According to Fisher, ExxonMobil’s production has increased by 30% and the company has produced 2.6 billion cumulative barrels from Block 15 alone.
An agreement to codevelop offshore Block 14 was signed by Angola and the Democratic Republic of Congo at the opening ceremony.
Straddling the maritime border between Angola and the DRC, Block 14 boasts a production capacity of 3.29 million barrels per year. The deepwater block is operated by Chevron local subsidiary the Cabinda Gulf Oil Company, alongside partners Eni, etu energias and Angolan national oil company Sonangol.
There is also a focus on revitalising mature assets. Earlier this year, Afentra completed the acquisition of 12% and 16% non-operating interests in offshore Blocks 3/05 and 3/05A, respectively, from Azule Energy.
"We anticipate more large companies divesting in the future, with independents stepping in to acquire mature fields. We aim to continue working alongside Angolan companies, combining efforts to secure additional assets. The challenge lies in convincing investors to finance these projects.”
“We see great opportunities to acquire mature assets in Angola, reduce emissions from those assets and further develop them,” said Paul McDade, CEO of Afentra, adding, "We anticipate more large companies divesting in the future, with independents stepping in to acquire mature fields. We aim to continue working alongside Angolan companies, combining efforts to secure additional assets. The challenge lies in convincing investors to finance these projects.”
“Having the big players sell to independents is the future. It doesn’t make sense for TotalEnergies or Chevron to hold onto mature fields with declining production, so it’s a natural cycle to sell them to independent players, and Trafigura provides them with financial protection,” added Matthieu Milandri, Head of Upstream Finance at Trafigura, who worked closely with Afentra on the acquisition.
Infrastructure development
Acknowledging that up to 60% of Africa’s energy mix will still be fossil fuel driven by 2040, Anibor Kragha, Executive Secretary of the African Refiners and Distributors Association highlighted the need to invest more heavily in downstream infrastructure.
Kragha offered three recommendations to expand downstream infrastructure, strengthen regional trade and bolster energy security.
“The first is coordinated, harmonised, regional regulations – it is critical to do this.
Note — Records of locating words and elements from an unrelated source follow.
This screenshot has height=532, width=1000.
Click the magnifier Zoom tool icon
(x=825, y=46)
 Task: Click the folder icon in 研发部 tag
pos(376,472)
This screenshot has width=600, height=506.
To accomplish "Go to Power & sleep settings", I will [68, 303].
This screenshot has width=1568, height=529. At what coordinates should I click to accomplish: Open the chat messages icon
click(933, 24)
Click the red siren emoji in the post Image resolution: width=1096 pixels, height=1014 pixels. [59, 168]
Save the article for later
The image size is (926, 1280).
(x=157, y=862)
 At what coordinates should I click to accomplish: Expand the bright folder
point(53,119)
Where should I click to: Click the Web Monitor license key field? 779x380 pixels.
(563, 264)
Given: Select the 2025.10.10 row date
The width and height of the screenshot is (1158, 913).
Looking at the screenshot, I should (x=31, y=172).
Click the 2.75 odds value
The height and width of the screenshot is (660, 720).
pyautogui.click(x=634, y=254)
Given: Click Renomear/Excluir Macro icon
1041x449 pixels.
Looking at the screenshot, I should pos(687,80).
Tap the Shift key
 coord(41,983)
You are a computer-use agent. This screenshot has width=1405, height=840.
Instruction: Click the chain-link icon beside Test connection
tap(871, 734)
If you don’t have harmonised regulations, you won’t have harmonised markets. Secondly, you need market-based pricing and products. Lastly, you must focus on infrastructure to minimise supply chain risks. We use trucks but we should be using rails, optimising ports and such,” he said.
Sonangol has committed to expanding downstream infrastructure as a top priority. The company is prioritising investments in refining, distribution and port infrastructure to strengthen regional trade.
Three new refining projects are currently under construction, namely the 60,000 barrel per day (BPD) Cabinda project – starting operations this year -; the 100,000 BPD Soyo Refinery and the 200,000 BPD Lobito Refinery. Other projects include the Barra do Dande Ocean Terminal.
According to Mauro Graça, CEO, Sonangol Distribution and Marketing, “This will not only allow us to be self-sufficient in storage capacity but allow us to fulfil our strategic reserves. With that project, we are not only thinking about Angola, but of the region. We are investing in 24,000 cubic metres in additional storage capacity. We also have a project to make a sea-line, so that larger ships can go to Cabinda to conduct operations.”
Angola’s focus on strengthening its port logistics will be instrumental in driving exports – both regionally and internationally. Sara Silva, Legal Compliance Manager at FAMAR, noted that maritime transport is imperative for global trade.
“It is proving to be the most cost-effective manner of transportation, allowing you to transport large volumes of cargo and reducing the cost per unit that you transport. It has the opportunity to connect markets, connecting Africa to the world,” she said.